DROP TABLE IF EXISTS coolest_guy_ever;
CREATE TABLE coolest_guy_ever (
name TEXT,
year smallint
);
INSERT INTO coolest_guy_ever (name, year)
VALUES
('jaime shaker', '1998'),
('jame dean', '1954'),
('arthur fonzarelli', '1960');
DROP TABLE IF EXISTS sexiest_guy_ever;
CREATE TABLE sexiest_guy_ever (
name TEXT,
year smallint
);
INSERT INTO sexiest_guy_ever (name, year)
VALUES
('brad pitt', '1994'),
('jaime shaker', '1998'),
('george clooney', '2001');
Let's use a simple UNION with our SQL statements.
SELECT * FROM coolest_guy_ever
UNION
SELECT * FROM sexiest_guy_ever;
Results: (Only distinct values are returned)
name | year |
---|---|
jame dean | 1954 |
george clooney | 2001 |
brad pitt | 1994 |
arthur fonzarelli | 1960 |
jaime shaker | 1998 |
Let's use a simple UNION ALL.
SELECT * FROM coolest_guy_ever
UNION ALL
SELECT * FROM sexiest_guy_ever;
Results: (Returns duplicate values)
name | year |
---|---|
jaime shaker | 1998 |
jame dean | 1954 |
arthur fonzarelli | 1960 |
brad pitt | 1994 |
jaime shaker | 1998 |
george clooney | 2001 |
RANK, DENSE_RANK and ROW_NUMBER are called window functions. They must be used with the OVER clause.

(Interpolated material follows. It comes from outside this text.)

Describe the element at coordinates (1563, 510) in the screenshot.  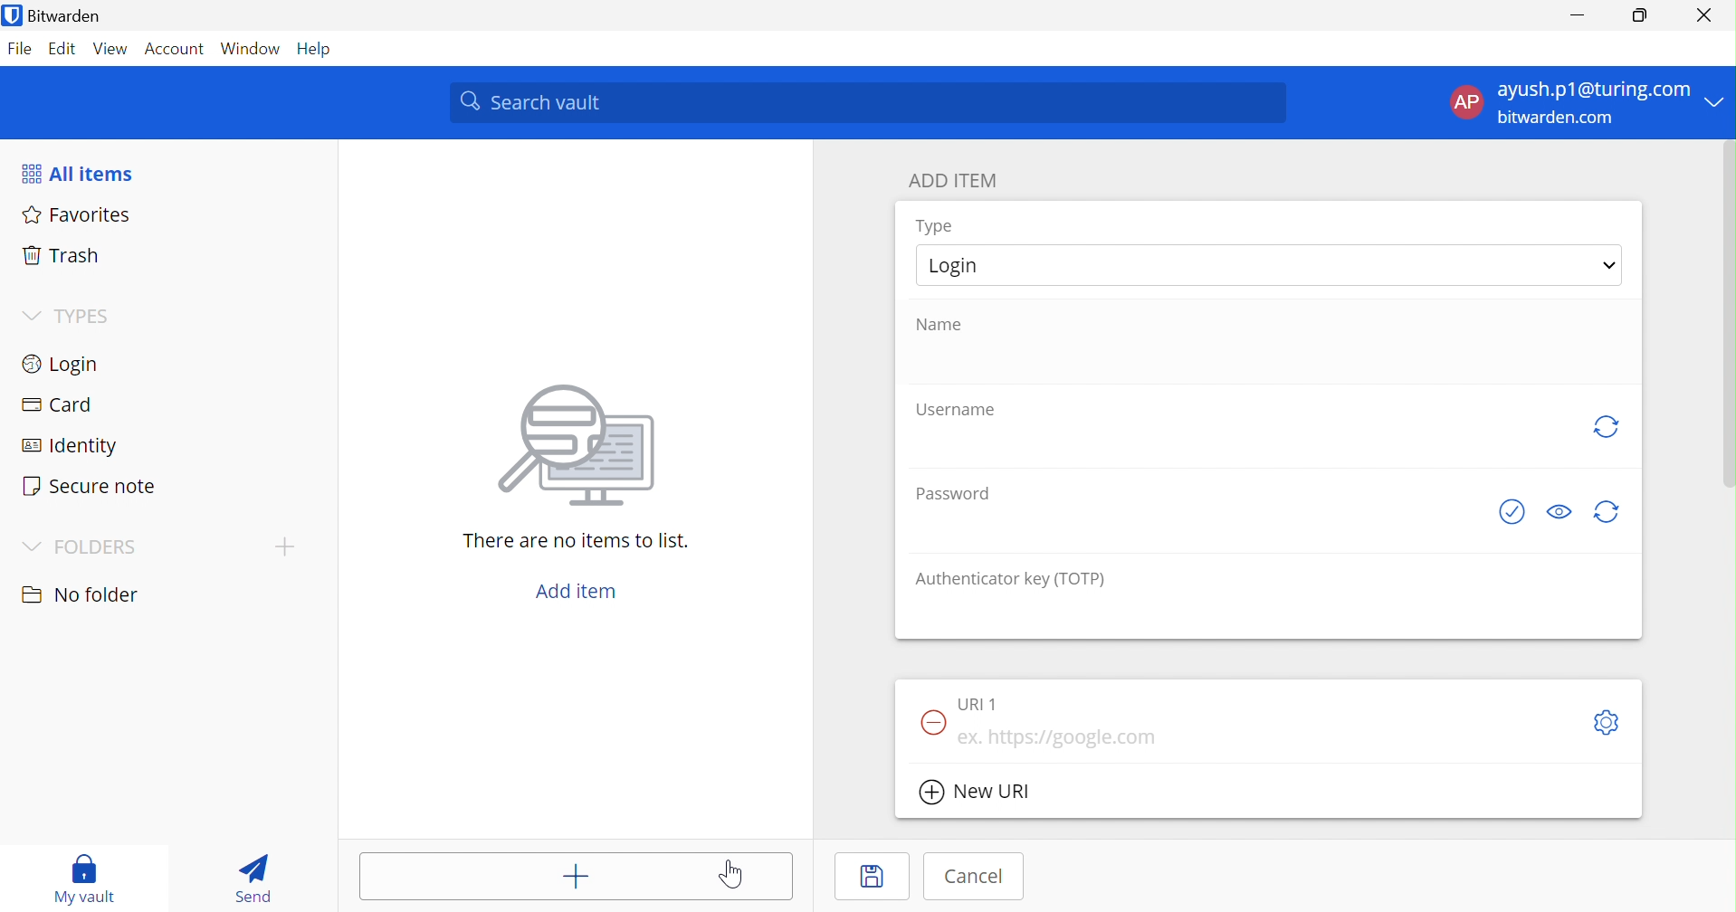
I see `Toggle Visibility` at that location.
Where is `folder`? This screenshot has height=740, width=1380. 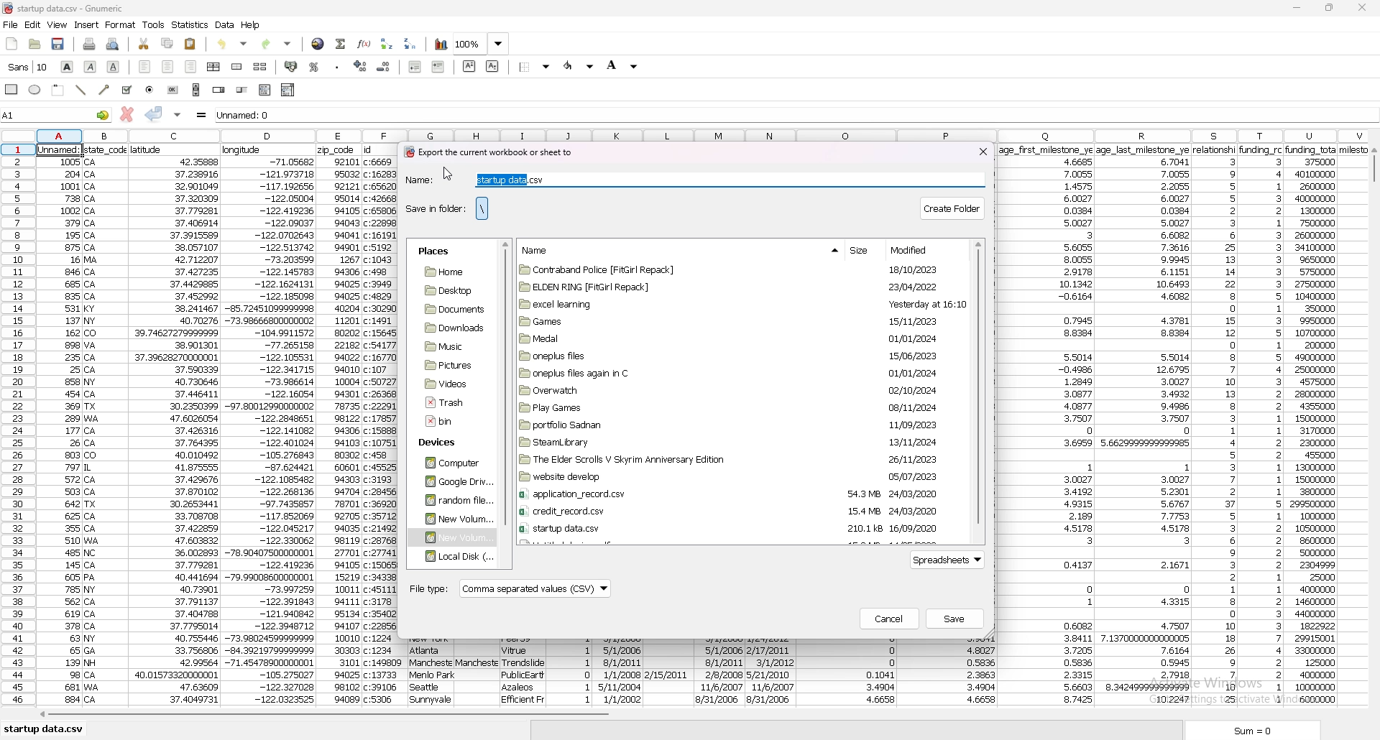
folder is located at coordinates (448, 366).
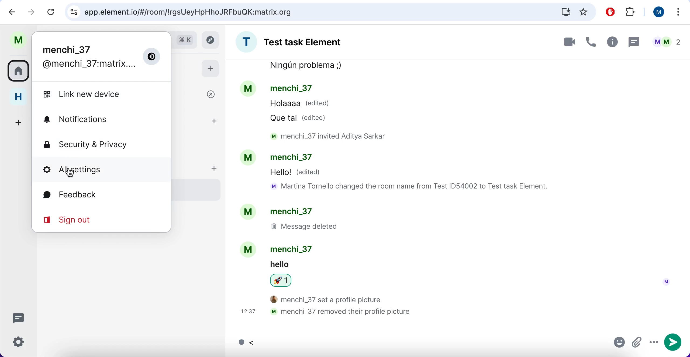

- RANK: Will rank a column but will skip a value if there are ties.
- DENSE_RANK: Will rank a column bbut will NOT skip a value for ties.
- ROW_NUMBER: Assigns a unique row number to each row.

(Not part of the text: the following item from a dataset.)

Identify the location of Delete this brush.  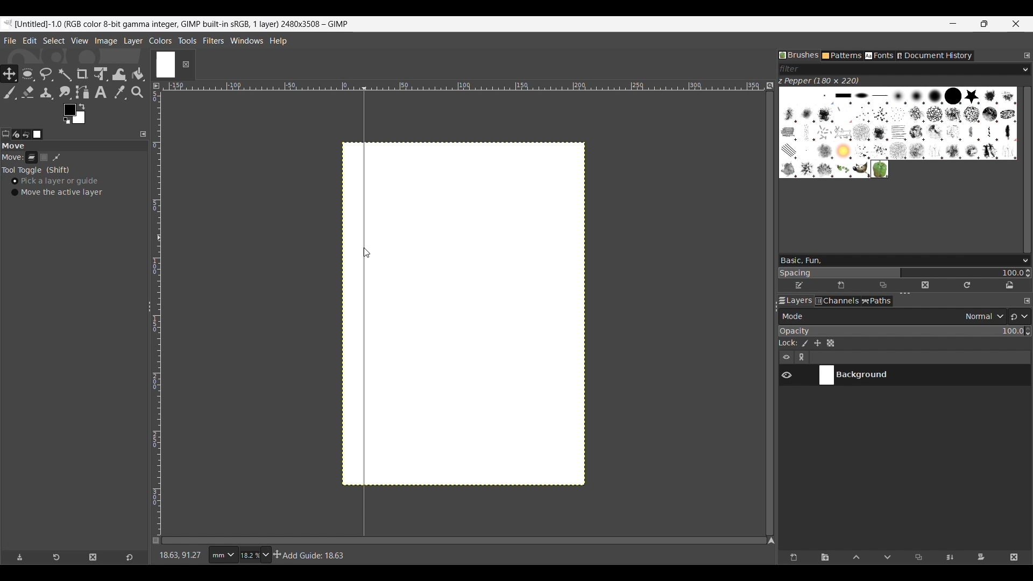
(925, 286).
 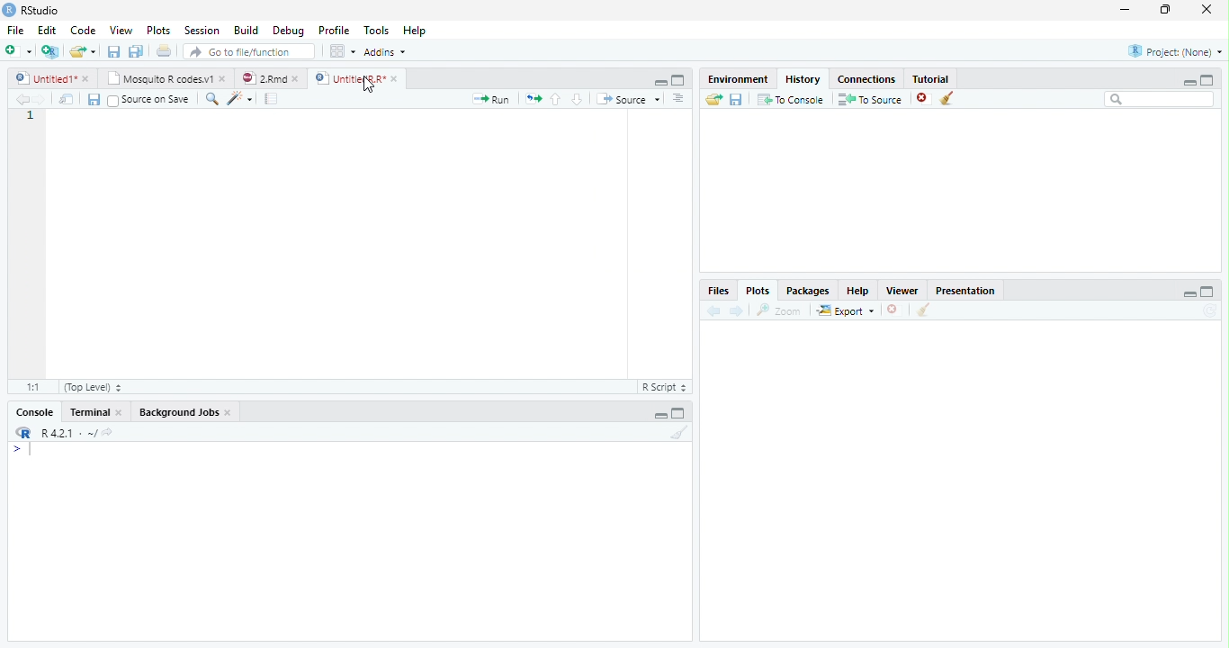 I want to click on Save current document, so click(x=113, y=50).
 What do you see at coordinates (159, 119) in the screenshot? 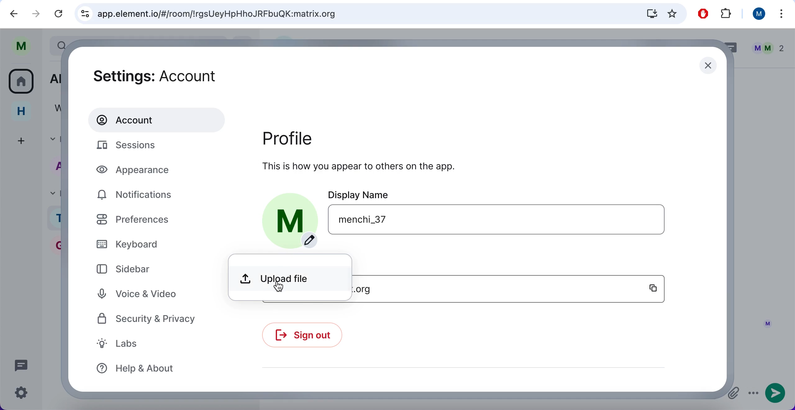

Let's display these functions with a simple table of users and salaries.
DROP TABLE IF EXISTS user_salary;
CREATE TABLE user_salary (
user_name TEXT,
salary int
);
INSERT INTO user_salary (user_name, salary)
VALUES
('jaime', 100000),
('robert', 105000),
('elizabeth', 150000),
('josh', 80000),
('mary', 105000),
('heather', 80000),
('jennifer', 75000),
('ken', 80000);
Lets use the window functions to show how they work.
SELECT
user_name,
salary,
RANK() OVER (ORDER BY salary desc),
DENSE_RANK() OVER (ORDER BY salary desc),
ROW_NUMBER() OVER ()
FROM
user_salary;
The results are ordered by salary in descending order.
- RANK: Shows that some user salaries tied, but then skips that amount until the next rank.
- DENSE_RANK: Shows that some user salaries tied, but does NOT skip anything and goes immediately to the next rank.
- ROW_NUMBER: Gives a unique row number to every row.
Results:
user_name | salary | rank | dense_rank | row_number |
---|---|---|---|---|
elizabeth | 150000 | 1 | 1 | 1 |
mary | 105000 | 2 | 2 | 2 |
robert | 105000 | 2 | 2 | 3 |
jaime | 100000 | 4 | 3 | 4 |
josh | 80000 | 5 | 4 | 5 |
heather | 80000 | 5 | 4 | 6 |
ken | 80000 | 5 | 4 | 7 |
jennifer | 75000 | 8 | 5 | 8 |
This type of a join is called an anti-join. An anti-join does not have it's own syntax. It is basically a left join (or right join) with a WHERE clause.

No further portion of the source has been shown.